Postérieurement à l’introduction de la requête, le préfet de la Loire-Atlantique a retiré la décision en litige et délivré au requérant une autorisation provisoire de séjour et de travail valable jusqu’au 25 juillet 2026. Dès lors, les conclusions présentées sur le fondement de l’article L. 521-1 du code de justice administrative ainsi que les conclusions à fin d’injonction sont devenues sans objet. Il n’y a, par suite, plus lieu d’y statuer.
En deuxième lieu, M. B... a obtenu le bénéfice de l’aide juridictionnelle.
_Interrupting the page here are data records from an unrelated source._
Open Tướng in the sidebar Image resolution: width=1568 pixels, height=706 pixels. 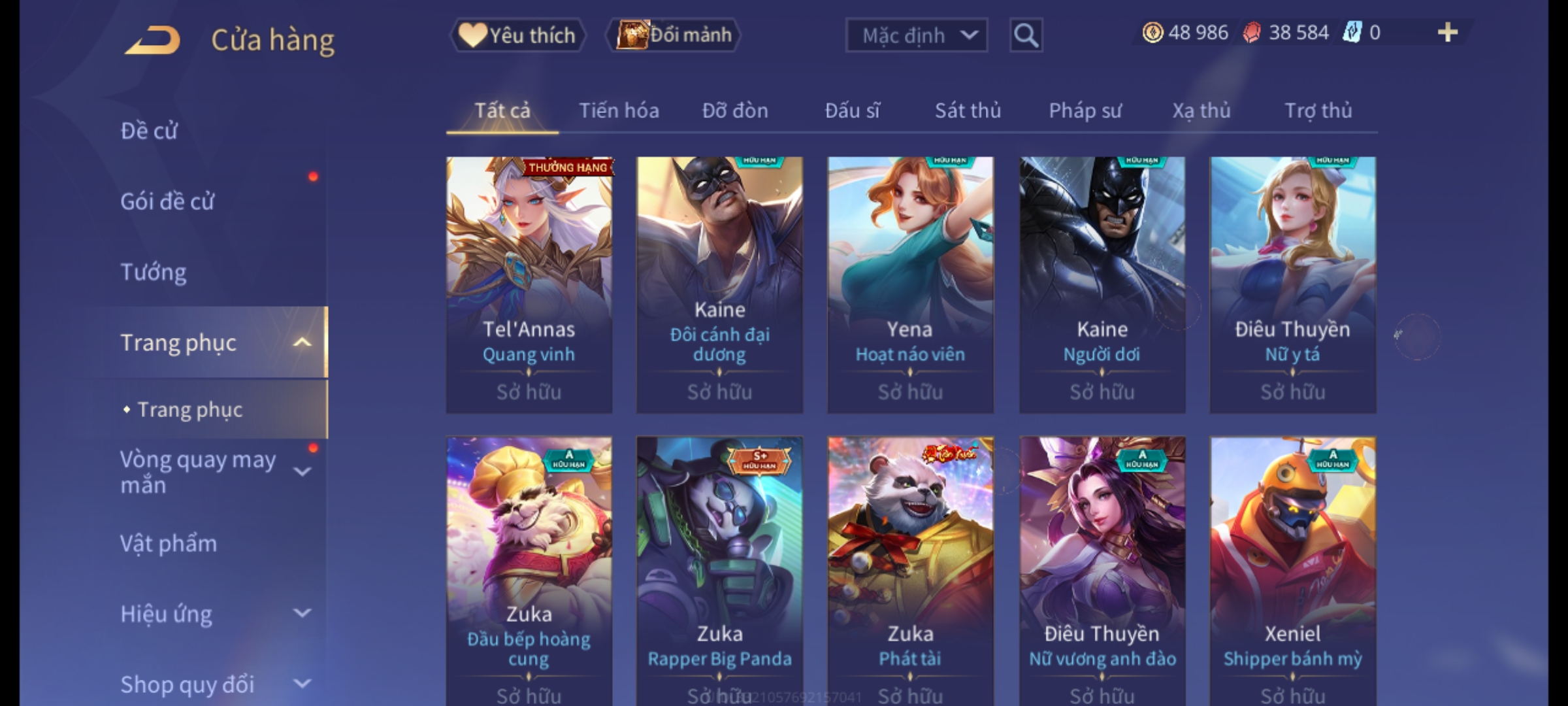point(154,272)
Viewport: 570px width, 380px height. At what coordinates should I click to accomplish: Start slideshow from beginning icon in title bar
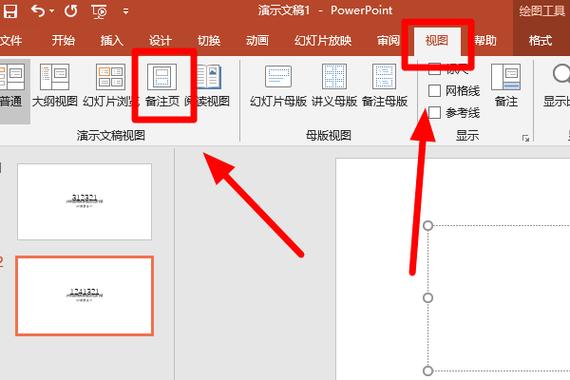tap(99, 11)

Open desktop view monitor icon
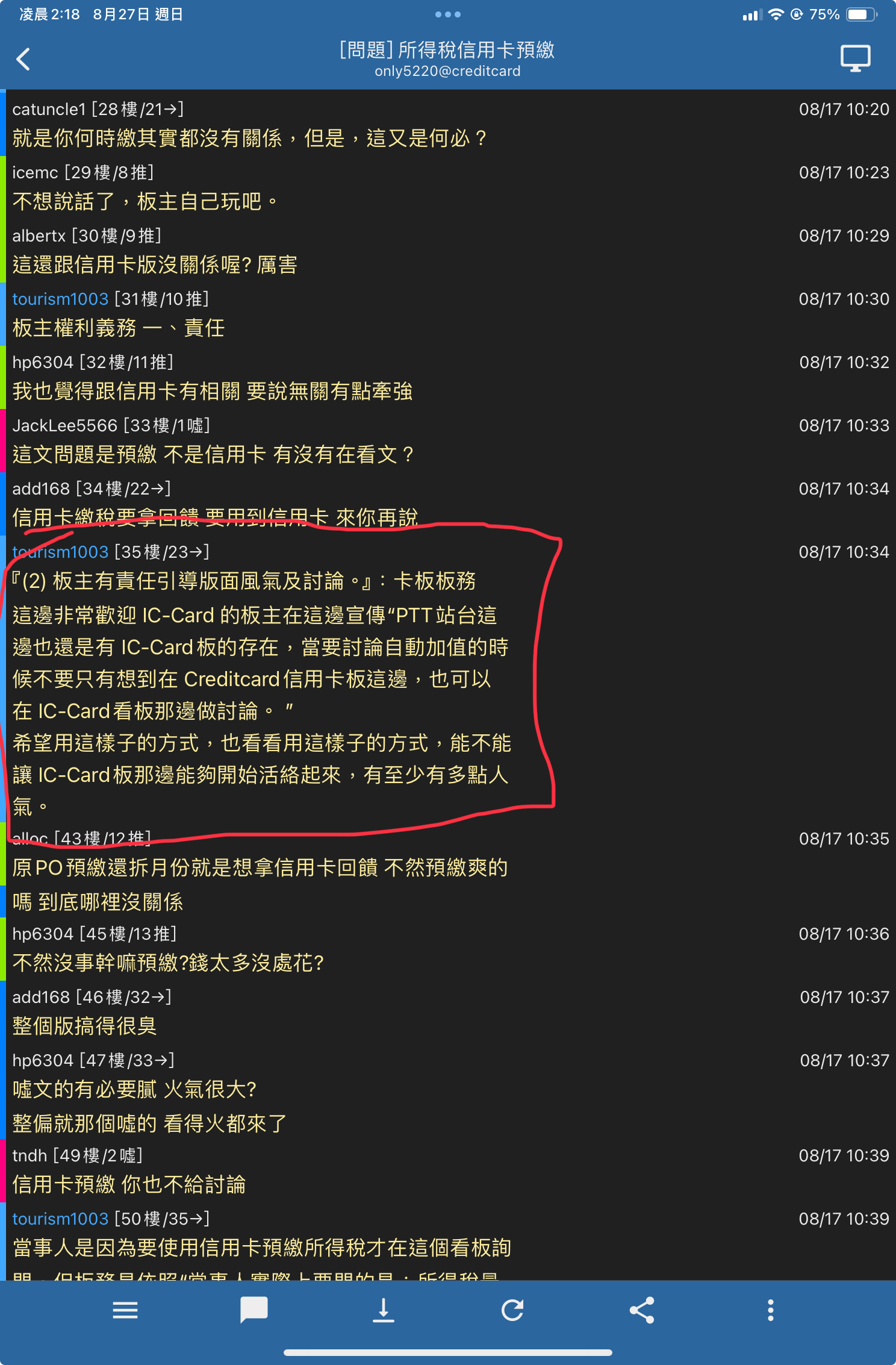tap(855, 58)
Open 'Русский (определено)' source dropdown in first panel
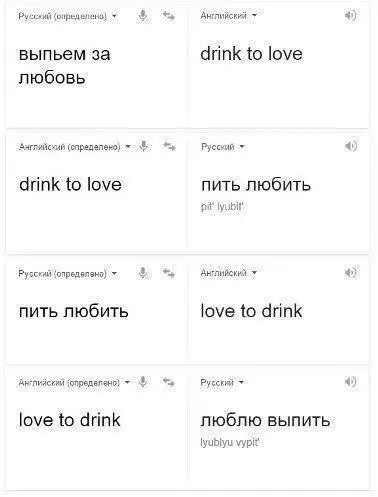The height and width of the screenshot is (497, 378). click(68, 16)
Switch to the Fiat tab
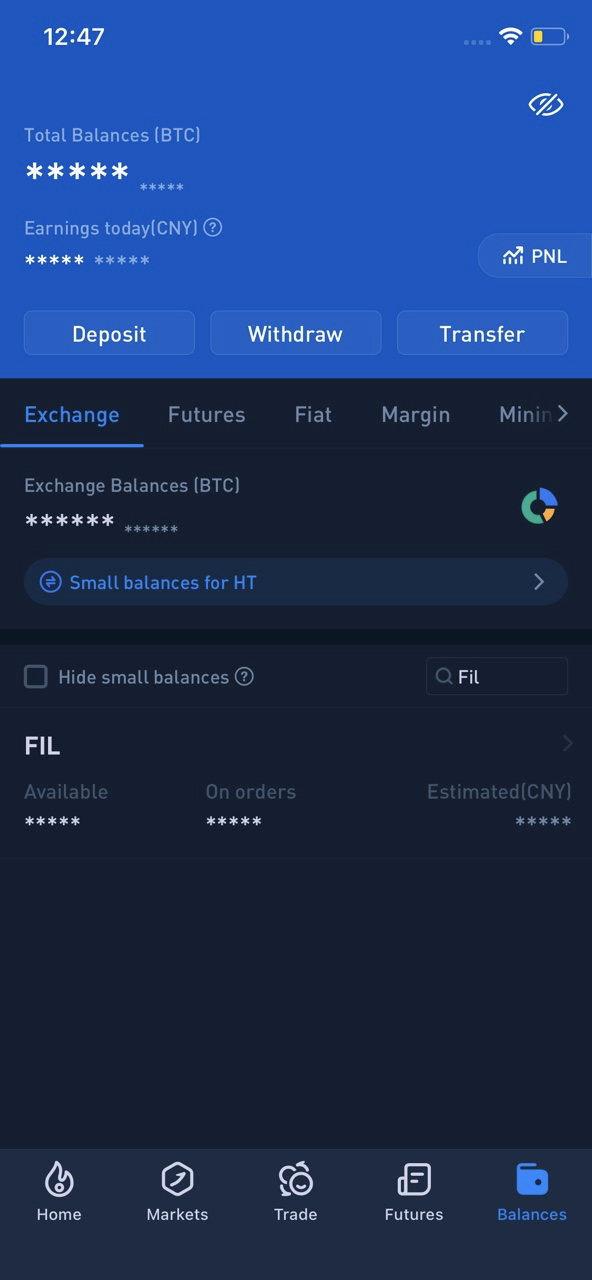 (313, 414)
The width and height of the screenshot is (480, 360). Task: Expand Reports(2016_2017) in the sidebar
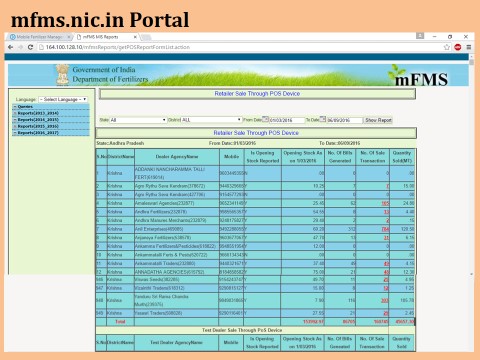click(x=51, y=133)

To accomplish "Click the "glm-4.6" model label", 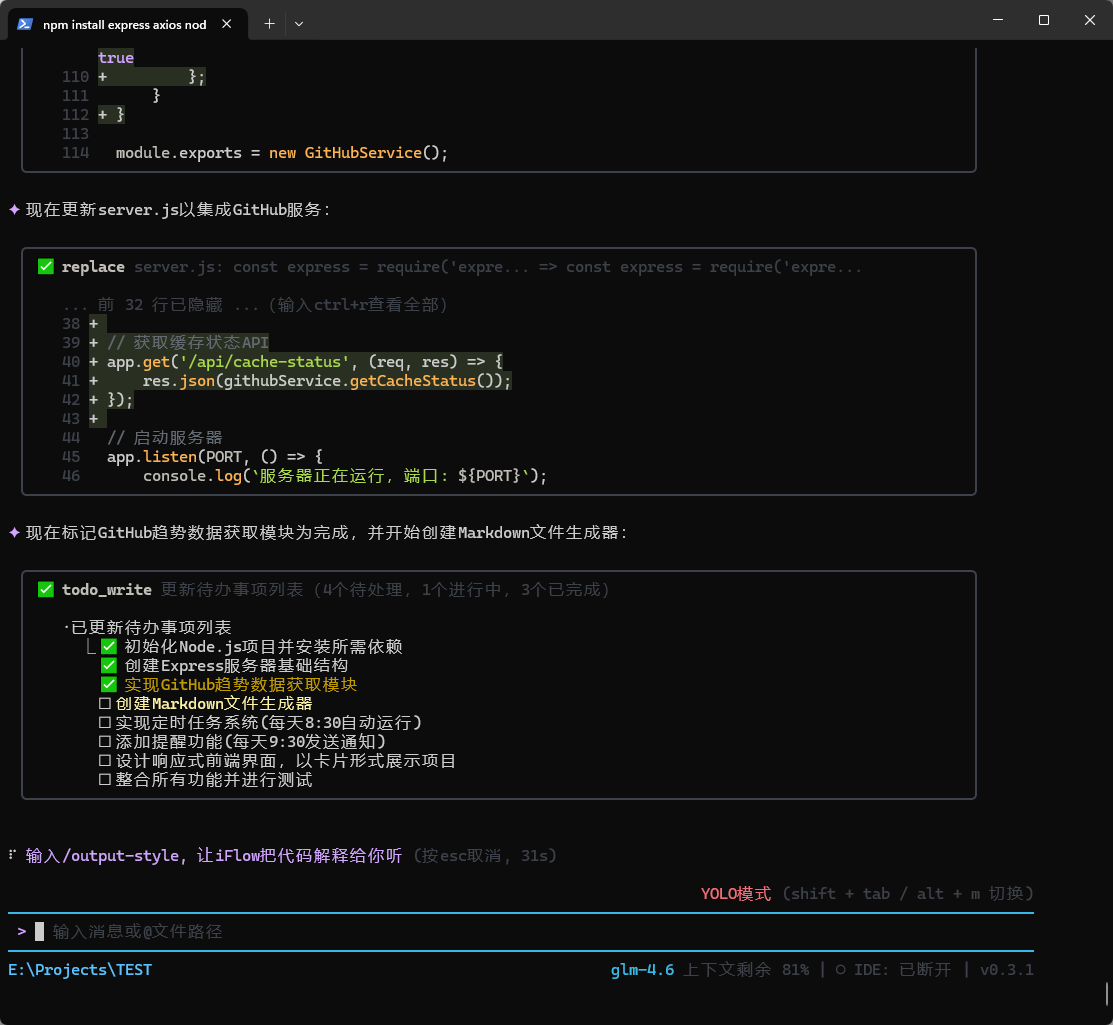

Par suite, son avocat peut se prévaloir des dispositions des articles L. 761-1 du code de justice administrative et 37 de la loi du 10 juillet 1991. Il y a lieu, dans les circonstances de l’espèce, et sous réserve que Me Gouache, avocat de M. B..., renonce à percevoir la somme correspondant à la part contributive de l’État, de mettre à la charge de l’État le versement à Me Gouache de la somme de 800 euros.


O R D O N N E :

Article 1er : Il n’y a pas lieu de statuer sur les conclusions aux fins de suspension et d’injonction de M. B....
Sous réserve que Me Gouache, avocat de M. B..., renonce à percevoir la somme correspondant à la part contributive de l'État, celui-ci lui versera la somme de 800 euros en application des dispositions de l'article L. 761-1 du code de justice administrative et de l'article 37 de la loi du 10 juillet 1991.
La présente ordonnance sera notifiée à M. A... B..., au ministre de l’intérieur et à Me Gouache.
Copie en sera adressée au préfet de la Loire-Atlantique.
Fait à Nantes le 11 février 2026.

Le juge des référés,




A. DARDÉ


La République mande et ordonne au ministre de l’intérieur, en ce qui le concerne ou à tous commissaires de justice à ce requis en ce qui concerne les voies de droit commun contre les parties privées, de pourvoir à l’exécution de la présente décision.